PgmNr Y3107: Molecular genetic tools for manipulation of the oleaginous red yeast Rhodotorula toruloides.

Authors:
S. J. Aves; A. M. B. Johns; J. Love


Institutes
University of Exeter, Exeter, UK.


Keyword: Transcription

Abstract:

Rhodotorula toruloides (Rhodosporidium toruloides) is a red, basidiomycete yeast.  When grown under nitrogen limited conditions it can accumulate lipid to over 70 % of its dry biomass making it of interest for production of biofuels as well as having other potential uses in biotechnology.  In order to be able to fully investigate and exploit this organism, genetic tools for manipulation of this yeast are required. 

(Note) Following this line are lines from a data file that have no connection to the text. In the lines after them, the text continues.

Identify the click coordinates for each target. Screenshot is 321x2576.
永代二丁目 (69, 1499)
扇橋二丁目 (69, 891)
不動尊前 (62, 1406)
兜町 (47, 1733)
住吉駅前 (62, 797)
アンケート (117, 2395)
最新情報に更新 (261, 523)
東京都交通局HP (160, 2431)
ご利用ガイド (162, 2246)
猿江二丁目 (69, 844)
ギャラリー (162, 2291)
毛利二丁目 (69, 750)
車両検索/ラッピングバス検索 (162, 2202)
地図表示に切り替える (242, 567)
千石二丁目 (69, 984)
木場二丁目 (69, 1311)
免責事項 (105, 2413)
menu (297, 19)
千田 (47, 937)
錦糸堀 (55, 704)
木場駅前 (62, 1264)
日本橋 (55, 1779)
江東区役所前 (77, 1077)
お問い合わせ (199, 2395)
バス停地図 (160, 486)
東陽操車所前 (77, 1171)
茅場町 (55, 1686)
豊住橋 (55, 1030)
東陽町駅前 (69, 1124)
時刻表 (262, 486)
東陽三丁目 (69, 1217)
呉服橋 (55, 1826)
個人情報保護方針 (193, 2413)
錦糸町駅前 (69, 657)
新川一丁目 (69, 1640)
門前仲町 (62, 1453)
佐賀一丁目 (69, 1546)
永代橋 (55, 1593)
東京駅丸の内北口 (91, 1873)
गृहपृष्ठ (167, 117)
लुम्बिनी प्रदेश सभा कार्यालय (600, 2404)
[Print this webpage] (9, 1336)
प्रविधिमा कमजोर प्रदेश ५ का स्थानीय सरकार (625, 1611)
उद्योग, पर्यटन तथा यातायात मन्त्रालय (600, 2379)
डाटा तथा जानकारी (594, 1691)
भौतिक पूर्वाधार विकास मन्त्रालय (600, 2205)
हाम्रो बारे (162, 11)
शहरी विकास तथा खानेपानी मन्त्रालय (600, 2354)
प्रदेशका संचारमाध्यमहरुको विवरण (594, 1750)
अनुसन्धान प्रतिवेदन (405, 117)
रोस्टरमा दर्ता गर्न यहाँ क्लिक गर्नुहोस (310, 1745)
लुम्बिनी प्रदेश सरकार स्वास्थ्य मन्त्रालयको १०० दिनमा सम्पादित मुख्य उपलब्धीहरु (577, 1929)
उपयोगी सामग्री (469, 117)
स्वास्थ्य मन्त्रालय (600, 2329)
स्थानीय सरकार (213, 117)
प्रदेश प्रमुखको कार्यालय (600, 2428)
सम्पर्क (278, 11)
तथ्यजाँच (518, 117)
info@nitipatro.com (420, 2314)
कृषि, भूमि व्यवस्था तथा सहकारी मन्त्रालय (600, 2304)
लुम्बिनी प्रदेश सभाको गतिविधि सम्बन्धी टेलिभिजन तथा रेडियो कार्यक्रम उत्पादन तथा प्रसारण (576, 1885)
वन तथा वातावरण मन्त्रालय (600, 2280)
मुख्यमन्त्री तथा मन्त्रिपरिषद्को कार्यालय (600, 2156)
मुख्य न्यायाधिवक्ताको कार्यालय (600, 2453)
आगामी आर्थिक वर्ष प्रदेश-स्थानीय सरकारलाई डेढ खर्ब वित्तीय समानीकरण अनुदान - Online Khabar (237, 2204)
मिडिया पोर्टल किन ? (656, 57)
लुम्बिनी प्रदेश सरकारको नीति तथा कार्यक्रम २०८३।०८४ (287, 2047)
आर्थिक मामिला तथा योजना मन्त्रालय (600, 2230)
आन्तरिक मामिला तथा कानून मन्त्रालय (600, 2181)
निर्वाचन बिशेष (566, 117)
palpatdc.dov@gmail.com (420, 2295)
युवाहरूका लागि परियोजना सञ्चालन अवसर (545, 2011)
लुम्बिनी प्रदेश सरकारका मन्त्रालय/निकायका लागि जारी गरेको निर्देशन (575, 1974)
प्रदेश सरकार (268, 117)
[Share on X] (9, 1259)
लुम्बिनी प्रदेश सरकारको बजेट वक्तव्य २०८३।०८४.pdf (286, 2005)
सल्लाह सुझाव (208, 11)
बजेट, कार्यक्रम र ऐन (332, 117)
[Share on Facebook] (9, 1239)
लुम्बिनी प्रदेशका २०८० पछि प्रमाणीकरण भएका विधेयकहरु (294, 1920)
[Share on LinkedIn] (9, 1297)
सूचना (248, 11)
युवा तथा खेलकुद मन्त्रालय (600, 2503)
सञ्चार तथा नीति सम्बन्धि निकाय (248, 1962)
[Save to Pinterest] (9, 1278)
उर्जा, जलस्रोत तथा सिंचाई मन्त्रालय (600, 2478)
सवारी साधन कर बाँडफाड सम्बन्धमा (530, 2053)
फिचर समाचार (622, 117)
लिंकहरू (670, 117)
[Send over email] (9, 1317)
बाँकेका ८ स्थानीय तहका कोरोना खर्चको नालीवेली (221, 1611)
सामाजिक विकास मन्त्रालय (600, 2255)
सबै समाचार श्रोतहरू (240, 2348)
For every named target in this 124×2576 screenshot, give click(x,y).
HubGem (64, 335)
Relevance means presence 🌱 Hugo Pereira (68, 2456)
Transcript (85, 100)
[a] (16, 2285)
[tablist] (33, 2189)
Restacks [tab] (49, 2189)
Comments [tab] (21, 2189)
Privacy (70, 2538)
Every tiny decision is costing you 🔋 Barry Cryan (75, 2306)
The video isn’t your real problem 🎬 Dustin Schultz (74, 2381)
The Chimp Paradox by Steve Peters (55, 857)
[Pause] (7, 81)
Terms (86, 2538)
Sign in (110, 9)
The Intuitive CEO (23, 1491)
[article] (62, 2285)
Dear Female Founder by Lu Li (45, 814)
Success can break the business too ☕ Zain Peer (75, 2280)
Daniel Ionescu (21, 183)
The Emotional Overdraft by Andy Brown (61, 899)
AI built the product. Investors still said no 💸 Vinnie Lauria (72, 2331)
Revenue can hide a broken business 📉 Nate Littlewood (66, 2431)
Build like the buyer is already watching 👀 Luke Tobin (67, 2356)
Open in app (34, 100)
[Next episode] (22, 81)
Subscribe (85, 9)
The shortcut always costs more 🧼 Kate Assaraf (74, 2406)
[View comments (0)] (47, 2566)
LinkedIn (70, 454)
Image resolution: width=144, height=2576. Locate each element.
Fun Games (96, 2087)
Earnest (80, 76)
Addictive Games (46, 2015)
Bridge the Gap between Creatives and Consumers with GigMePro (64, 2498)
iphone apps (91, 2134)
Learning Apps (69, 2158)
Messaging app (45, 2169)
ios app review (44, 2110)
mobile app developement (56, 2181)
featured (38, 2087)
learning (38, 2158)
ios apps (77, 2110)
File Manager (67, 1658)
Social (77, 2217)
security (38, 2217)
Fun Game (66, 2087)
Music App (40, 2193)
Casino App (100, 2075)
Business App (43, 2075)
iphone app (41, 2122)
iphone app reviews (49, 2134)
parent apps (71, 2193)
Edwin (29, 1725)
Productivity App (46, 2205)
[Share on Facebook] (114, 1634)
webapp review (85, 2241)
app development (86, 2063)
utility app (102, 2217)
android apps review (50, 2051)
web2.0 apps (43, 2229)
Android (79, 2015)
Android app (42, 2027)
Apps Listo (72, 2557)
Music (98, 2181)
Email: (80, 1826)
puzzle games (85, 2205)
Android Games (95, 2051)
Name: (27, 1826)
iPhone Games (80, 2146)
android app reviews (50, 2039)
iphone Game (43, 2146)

The R. toruloides genome has a high genomic GC content which can cause cloning problems, making in vitro genetic manipulations difficult.  To overcome this, plasmid vectors have been constructed for Agrobacterium tumefaciens-mediated transformation of R. toruloides, incorporating elements for yeast in vivo assembly in Saccharomyces cerevisiae.  These vectors have been developed to facilitate easy exchange of promoters and genes to be expressed, and can be used with either antibiotic or auxotrophic selection.  

To permit controlled expression of genes in R. toruloides, we have identified four homologous inducible promoters.  Their properties and basic structure have been characterized by fusion to a codon-optimized EGFP reporter gene, measuring fluorescence by flow cytometry.  Each promoter can give tight regulation with induction times of between 4 and 16 hours.  Because each promoter uses different induction and repression conditions, this provides a toolset of regulatable promoters such that for any given experiment there should be suitable promoter(s) for which conditions should not affect the results. 

We have developed a suite of molecular genetic tools for recombinant DNA technology and controlled gene expression which will facilitate molecular genetic investigation and biotechnological exploitation of oleaginous red yeast.